Relaxation training, which is sometimes called anxiety management training, includes breathing exercises and similar techniques intended to help the patient prevent hyperventilation and relieve the muscle tension associated with the fight-or-flight reaction of anxiety. Yoga, aikido, t'ai chi, and dance therapy help patients work with the physical as well as the emotional tensions that either promote anxiety or are created by the anxiety.
Other alternative or complementary therapies are based on physiological and/or energetic understanding of how the trauma is imprinted in the body. These therapies affect a release of stored emotions and resolution of them by working with the body rather than merely talking through the experience. One example of such a therapy is Somatic Experiencing (SE), developed by Dr. Peter Levine.
SE is a short-term, biological, body-oriented approach to PTSD or other trauma. This approach heals by emphasizing physiological and emotional responses, without re-traumatizing the person, without placing the person on medication, and without the long hours of conventional therapy.
When used in conjunction with therapies that address the underlying cause of PTSD, relaxation therapies such as hydrotherapy, massage therapy, and aromatherapy are useful to some patients in easing PTSD symptoms. Essential oils of lavender, chamomile, neroli, sweet marjoram, and ylang-ylang are commonly recommended by aromatherapists for stress relief and anxiety reduction.
Research into the prevention of PTSD is also undergoing intensive research. The National Mental Health Association provides RAPID grants that allow researchers to visit disaster scenes to study acute effects and the effectiveness of early intervention.
Rapid disaster relief and positive community response appear to be key.

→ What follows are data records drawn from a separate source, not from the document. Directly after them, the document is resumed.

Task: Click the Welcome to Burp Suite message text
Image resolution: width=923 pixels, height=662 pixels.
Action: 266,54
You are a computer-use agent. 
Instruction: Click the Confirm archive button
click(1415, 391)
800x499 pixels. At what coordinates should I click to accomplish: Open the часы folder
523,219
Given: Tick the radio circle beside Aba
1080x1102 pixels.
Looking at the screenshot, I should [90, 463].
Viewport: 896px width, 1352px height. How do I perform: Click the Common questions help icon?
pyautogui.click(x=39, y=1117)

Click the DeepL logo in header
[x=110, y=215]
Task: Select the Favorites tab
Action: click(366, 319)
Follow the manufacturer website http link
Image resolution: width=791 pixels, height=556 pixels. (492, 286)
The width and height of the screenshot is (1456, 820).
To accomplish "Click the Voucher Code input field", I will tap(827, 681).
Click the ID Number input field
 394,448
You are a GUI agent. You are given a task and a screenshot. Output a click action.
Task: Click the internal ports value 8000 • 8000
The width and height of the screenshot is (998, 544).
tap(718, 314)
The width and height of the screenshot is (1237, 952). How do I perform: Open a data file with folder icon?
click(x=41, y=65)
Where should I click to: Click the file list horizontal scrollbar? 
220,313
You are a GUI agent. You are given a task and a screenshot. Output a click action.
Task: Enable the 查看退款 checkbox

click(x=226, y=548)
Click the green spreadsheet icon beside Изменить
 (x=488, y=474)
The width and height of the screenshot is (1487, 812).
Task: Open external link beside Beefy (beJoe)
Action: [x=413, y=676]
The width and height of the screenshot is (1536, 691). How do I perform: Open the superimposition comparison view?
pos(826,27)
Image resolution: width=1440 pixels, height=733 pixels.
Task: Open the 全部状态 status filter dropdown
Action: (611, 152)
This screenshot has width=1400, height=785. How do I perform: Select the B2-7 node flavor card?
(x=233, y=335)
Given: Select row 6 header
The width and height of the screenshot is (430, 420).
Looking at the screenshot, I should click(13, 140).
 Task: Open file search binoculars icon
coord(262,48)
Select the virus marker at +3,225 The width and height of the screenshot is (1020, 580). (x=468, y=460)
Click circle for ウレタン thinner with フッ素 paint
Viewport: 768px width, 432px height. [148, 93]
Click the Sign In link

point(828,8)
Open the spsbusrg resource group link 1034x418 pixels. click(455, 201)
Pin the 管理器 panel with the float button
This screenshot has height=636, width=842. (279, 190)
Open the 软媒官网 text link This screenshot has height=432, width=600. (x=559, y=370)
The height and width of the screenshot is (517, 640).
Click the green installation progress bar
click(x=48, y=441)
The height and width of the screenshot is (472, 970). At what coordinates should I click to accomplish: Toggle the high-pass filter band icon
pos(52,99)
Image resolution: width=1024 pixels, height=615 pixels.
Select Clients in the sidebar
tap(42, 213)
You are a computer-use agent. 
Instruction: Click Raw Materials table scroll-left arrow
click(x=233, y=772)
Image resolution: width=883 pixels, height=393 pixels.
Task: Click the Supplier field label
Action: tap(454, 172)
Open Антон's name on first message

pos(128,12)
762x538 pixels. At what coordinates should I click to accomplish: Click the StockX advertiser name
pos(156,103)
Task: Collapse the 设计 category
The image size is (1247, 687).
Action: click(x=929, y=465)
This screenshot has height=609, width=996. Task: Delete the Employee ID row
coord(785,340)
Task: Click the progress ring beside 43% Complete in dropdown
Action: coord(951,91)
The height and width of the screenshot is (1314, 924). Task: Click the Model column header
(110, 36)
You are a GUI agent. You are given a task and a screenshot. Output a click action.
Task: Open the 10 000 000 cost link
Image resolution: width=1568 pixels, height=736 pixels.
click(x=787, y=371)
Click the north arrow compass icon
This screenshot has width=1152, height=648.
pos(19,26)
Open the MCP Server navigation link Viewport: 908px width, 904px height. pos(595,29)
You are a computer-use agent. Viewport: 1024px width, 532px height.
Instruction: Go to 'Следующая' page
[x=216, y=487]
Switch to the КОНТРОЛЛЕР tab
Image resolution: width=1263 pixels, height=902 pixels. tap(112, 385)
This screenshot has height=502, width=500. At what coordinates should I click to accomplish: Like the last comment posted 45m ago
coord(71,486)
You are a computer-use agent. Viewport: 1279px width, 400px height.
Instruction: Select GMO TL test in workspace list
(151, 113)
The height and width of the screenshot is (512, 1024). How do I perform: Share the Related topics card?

Not identifying individual survivors as “victims” also seems to help. Debriefing survivors as quickly as possible after the event can stem the development of PTSD symptoms.
Allopathic treatment
As of mid-2004, allopathic (medical practice that combats disease with remedies to produce effects different from those produced by the disease) treatment consists of a combination of medication along with supportive and cognitive-behavioral therapies.
Effective medications include anxiety-reducing medications and antidepressants, especially the selective serotonin reuptake inhibitors (SSRIs) such as fluoxetine (Prozac) and sertraline (Zoloft). In 2001, the U.S. Food and Drug Administration (FDA) approved Zoloft as a long-term treatment for PTSD.
In a controlled study, Zoloft was effective in safely improving symptoms of PTSD over a period of 28 weeks and reducing the risk of relapse. Sleep problems can be lessened by brief treatment with an anti-anxiety drug such as a benzodiazepine like alprazolam (Xanax).
However, long-tem use of these drugs can lead to disturbing side effects, such as increased anger. The new research into the biological changes manifested in PTSD patients is leading to additional research on drugs used to monitor hormone levels and brain activity.
Expected results
With appropriate medication, emotional support, and counseling, most people show significant improvement. Behavior therapies can help reduce negative thought patterns and self talk. The patient typically moves back and forth through three recovery phases:
- Phase One, Safety: the elimination and/or management of dangerous behaviors and/or relationships. Becoming less fearful of thoughts, feelings, and dissociative (separated from the main stream of consciousness) episodes
- Phase Two: resolution of traumatic memory processing. Developing a narrative account of the trauma without becoming re-traumatized
- Phase Three: personality re-integration and rehabilitation
Successful treatment depends in part on whether or not the trauma was unexpected, the severity of the trauma, if the trauma was chronic (such as for victims of sexual abuse), and the person’s inherent personality and genetic makeup.
However, prolonged exposure to severe trauma such as experienced by victims of prolonged physical or sexual abuse and survivors of the Holocaust may cause permanent psychological scars.